[Supplied data]

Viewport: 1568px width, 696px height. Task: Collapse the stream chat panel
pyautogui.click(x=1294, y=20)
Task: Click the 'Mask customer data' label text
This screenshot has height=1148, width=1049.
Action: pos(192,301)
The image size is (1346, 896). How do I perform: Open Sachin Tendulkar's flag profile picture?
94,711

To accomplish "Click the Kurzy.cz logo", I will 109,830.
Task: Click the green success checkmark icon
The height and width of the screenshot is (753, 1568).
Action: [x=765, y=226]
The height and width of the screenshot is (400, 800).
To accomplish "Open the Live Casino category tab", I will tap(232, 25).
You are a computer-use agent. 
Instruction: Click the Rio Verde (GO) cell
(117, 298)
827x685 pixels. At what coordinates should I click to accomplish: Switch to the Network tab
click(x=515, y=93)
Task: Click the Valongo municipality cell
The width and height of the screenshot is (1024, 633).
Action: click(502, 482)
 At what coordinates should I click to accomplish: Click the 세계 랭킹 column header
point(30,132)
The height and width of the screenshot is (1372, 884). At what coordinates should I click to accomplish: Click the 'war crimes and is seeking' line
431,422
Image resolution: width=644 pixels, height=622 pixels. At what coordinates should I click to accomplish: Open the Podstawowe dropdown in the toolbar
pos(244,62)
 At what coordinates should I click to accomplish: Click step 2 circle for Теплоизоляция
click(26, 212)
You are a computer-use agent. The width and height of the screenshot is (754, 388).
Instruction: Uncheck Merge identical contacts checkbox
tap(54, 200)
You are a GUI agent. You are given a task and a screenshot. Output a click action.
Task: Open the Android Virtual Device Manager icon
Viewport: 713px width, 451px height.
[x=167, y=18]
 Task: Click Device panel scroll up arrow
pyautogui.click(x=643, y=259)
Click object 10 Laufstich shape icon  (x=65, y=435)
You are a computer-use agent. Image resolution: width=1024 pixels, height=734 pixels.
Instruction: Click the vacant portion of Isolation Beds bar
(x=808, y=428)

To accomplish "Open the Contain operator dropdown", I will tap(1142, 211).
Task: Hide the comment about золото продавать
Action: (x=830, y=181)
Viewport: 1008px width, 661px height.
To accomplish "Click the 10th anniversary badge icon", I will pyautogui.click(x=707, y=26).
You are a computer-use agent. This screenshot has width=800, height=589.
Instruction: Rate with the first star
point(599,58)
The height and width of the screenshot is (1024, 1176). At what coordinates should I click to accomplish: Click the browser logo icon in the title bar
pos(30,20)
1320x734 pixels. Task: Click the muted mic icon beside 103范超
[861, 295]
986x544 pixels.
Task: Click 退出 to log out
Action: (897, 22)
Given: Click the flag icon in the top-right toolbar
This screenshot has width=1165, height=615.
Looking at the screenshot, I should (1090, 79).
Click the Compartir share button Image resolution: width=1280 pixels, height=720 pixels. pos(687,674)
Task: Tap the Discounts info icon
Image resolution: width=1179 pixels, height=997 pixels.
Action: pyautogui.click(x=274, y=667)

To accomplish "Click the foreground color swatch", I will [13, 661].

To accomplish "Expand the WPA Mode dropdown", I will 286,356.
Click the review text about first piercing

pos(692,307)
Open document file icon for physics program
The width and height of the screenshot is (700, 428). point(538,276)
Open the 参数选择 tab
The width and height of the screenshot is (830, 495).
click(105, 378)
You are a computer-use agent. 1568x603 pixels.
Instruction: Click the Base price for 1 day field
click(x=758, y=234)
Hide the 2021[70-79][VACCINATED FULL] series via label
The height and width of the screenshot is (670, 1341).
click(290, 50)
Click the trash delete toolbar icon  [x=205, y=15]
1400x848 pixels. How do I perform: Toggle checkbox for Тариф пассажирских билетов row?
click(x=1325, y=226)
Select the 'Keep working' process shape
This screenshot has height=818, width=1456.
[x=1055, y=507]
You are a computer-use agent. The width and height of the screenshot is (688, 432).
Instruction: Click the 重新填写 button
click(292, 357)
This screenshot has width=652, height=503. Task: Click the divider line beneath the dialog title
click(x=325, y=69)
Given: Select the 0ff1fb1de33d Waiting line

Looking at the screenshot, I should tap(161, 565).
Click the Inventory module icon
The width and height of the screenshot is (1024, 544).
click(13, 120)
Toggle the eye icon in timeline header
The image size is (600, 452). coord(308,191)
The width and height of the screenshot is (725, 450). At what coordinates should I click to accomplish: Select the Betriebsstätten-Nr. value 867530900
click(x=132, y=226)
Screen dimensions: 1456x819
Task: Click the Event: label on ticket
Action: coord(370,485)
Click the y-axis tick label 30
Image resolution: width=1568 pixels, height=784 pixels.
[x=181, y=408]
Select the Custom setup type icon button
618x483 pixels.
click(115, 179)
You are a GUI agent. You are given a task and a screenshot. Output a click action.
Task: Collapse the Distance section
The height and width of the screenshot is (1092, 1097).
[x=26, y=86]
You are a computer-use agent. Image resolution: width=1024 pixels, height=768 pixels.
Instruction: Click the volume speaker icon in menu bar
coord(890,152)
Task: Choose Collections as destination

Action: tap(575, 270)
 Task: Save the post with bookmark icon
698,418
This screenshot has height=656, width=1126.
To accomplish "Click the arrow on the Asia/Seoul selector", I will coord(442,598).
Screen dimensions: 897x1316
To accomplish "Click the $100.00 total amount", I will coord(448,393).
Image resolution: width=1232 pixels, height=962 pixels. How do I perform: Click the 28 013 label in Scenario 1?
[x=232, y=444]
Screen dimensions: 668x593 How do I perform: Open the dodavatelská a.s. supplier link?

[/Supplied data]

- **Task goal**
What you give back should be exactly the lines from the one with "Instruction: Click the volume" through the final line of the listing, and no others.

- **Task output**
Instruction: Click the volume speaker icon in menu bar
coord(890,152)
Task: Choose Collections as destination

Action: tap(575, 270)
 Task: Save the post with bookmark icon
698,418
This screenshot has height=656, width=1126.
To accomplish "Click the arrow on the Asia/Seoul selector", I will coord(442,598).
Screen dimensions: 897x1316
To accomplish "Click the $100.00 total amount", I will coord(448,393).
Image resolution: width=1232 pixels, height=962 pixels. How do I perform: Click the 28 013 label in Scenario 1?
[x=232, y=444]
Screen dimensions: 668x593 How do I perform: Open the dodavatelská a.s. supplier link?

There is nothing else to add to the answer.